Stereo Comics   +  Thor

THE MIGHTY THOR #179, August 1970

If there's a period of Marvel's history I perversely love, and buy as much of as I can on eBay, it's those last couple of months in 1970 before Kirby jumped ship to DC. Stan Lee seemingly oblivious to the catastrophe. Kirby dropping subliminal hints in his plots/art. For example, he draws the last issue of SILVER SURFER with the protagonist turning his back on the people of Earth, and cursing them, vowing to make them pay for not appreciating him.
Just picked up this last Kirby issue of THOR cheap on eBay. Loki pulls a FACE/OFF on Thor, and his friends turn on him and attack him. Wow. Absolutely no meta-commentary there at all, then. It would be really hard to read that and see a man unhappy with his co-creator, who also lorded it over him as his editor. A man who'd characterise him in his editorials as his closest ally, but then undermine him in negotiations with their new bosses in order to secure his own position .

Kirby, uh, Thor getting stabbed in the back by his friends

Kirby may have phoned the art-job in, or perhaps it was just mangled by a particularly lazy inking by Vince Colletta. I tend to belive the latter, as this issue was delayed a month already (#178 was a fill-in, this issue obviously follows #177 in tone and continuity - as such Kirby would have basically had an extended period to work on this issue's pencils). The guy was known for erasing large sections of detail from Kirby's work, so it's disheartening to see the splash page which is a crowd scene of a jubilant war-party returning to Asgard. It looks like only two men and a dog actually turned out to welcome them back.
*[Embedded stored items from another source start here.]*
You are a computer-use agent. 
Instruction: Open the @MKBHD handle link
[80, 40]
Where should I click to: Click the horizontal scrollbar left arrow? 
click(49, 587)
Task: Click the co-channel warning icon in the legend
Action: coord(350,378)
Even the Neal Adams cover looks rushed. In the months before, Kirby had finally been getting some decend inking on this title, usually by the great Bill Everett. Maybe assigning Vince back onto the title reflected how late Kirby handed (well, mailed) in his pages, or maybe a more petulant act by Stan. Ironically, Jack seemed fairly oblivious about the wildly varying standards of his inkers, and would later seem content with Colletta inking nearly all of his first year of output at DC.

Of course, he did half-heartedly try to poach Joe Sinnott, John Romita and Wally Wood to go with him to form a West Coast division of DC under his editorship: imagine that line up on NEW GODS, MISTER MIRACLE and THE FOREVER PEOPLE. Sweet cow of Moscow!